The BBC reported that Google has expanded its closed captioning technology, Google Audio Indexing (Gaudi), to all of the English language content on its subsidiary website YouTube.  Subtitles can be embedded in videos during the uploading process, and anyone can request the addition of captions for videos with clearly spoken audio tracks.  Only English language content is supported for now, but the written captions can be translated to other languages.  Intended to make YouTube accessible for the hard of hearing, this technology also has great potential for increased video searchability.


The movie and television show streaming web site Hulu is expanding its search features by including a caption search for its closed captioned programs.  Most of its news programming and talk shows do not yet have closed captioning, but Hulu may expand the feature to include all of its content.  Once this is in place, Hulu would be a useful resource for conducting research on public figures by making their television appearances easier to find.
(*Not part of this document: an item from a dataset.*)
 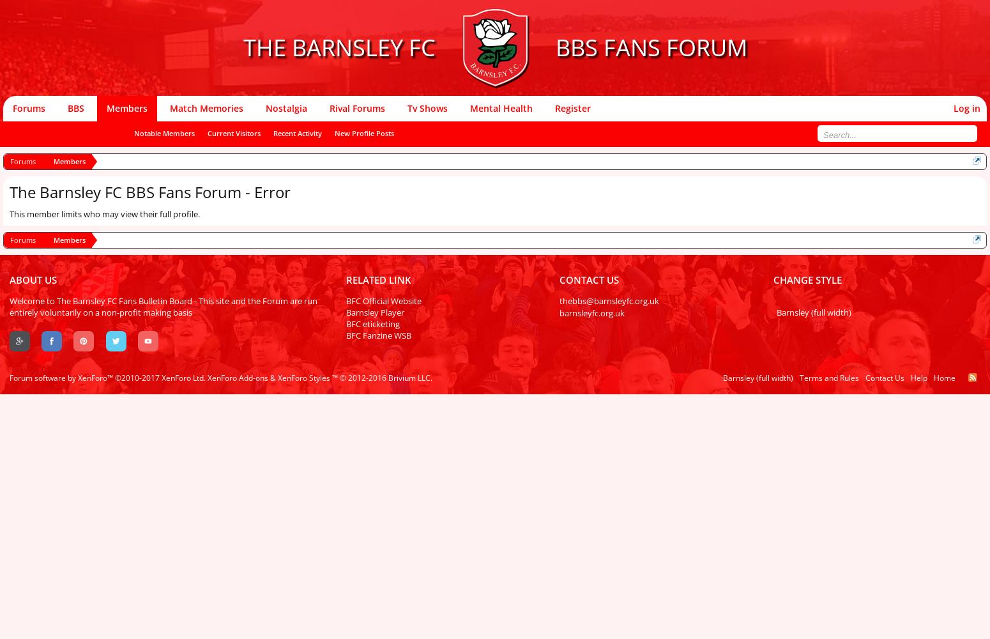 I want to click on 'Terms and Rules', so click(x=798, y=377).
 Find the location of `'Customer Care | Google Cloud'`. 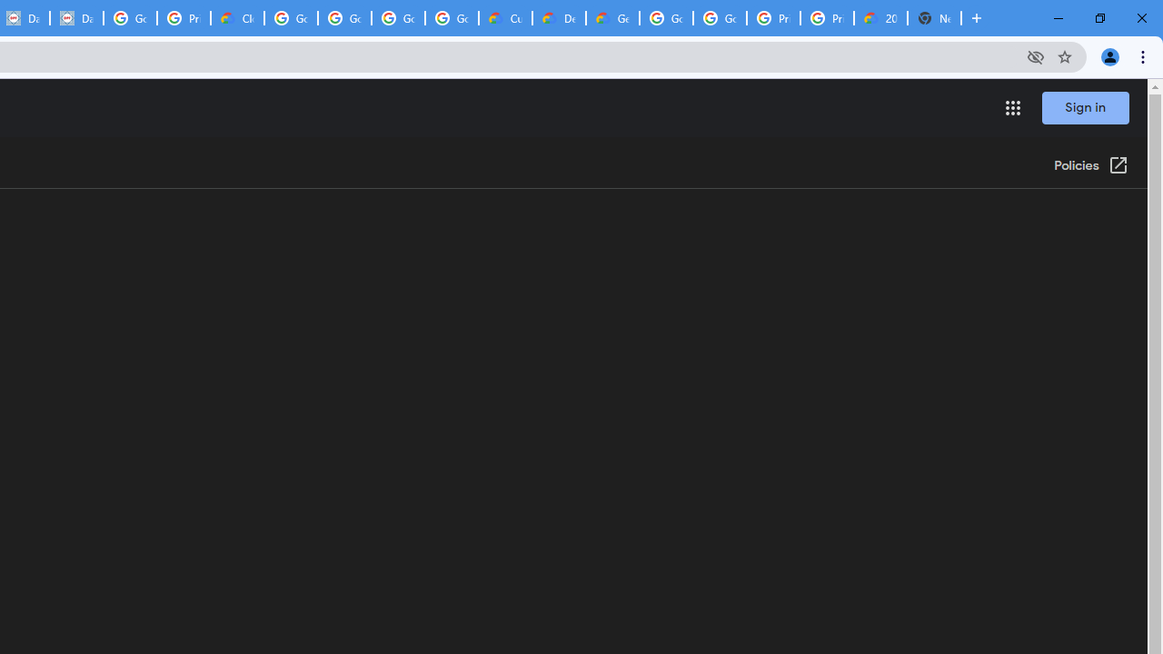

'Customer Care | Google Cloud' is located at coordinates (505, 18).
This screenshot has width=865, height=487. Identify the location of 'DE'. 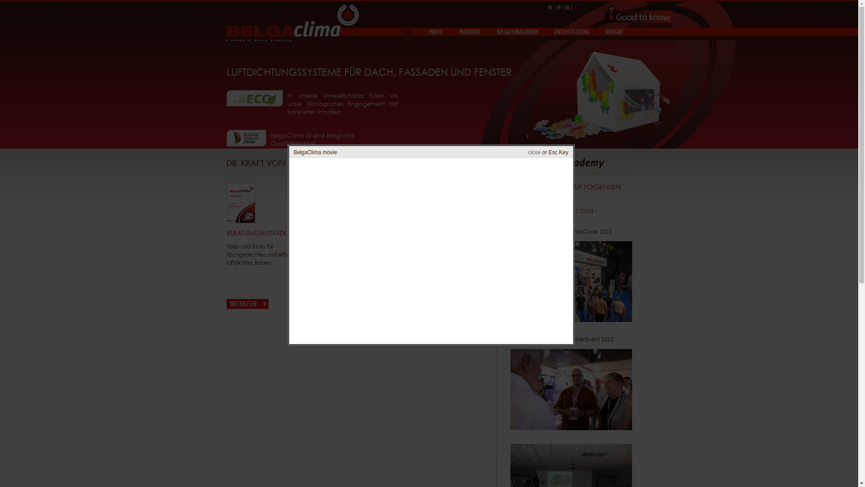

Since the feature is still in beta testing, searches can only be performed for a one show at a time and works as follows:

  • After selecting a show or program with closed captioning, you are given the option to search under a "Captions" tab.
  • The search results will let you know which episodes the search word or phrase appears with links directly to the segment.
  • Results are also presented in a popularity graph that shows which parts of the episode have been viewed the most. Occurrences where the search term is in the episode will be highlighted in the same graph for comparison.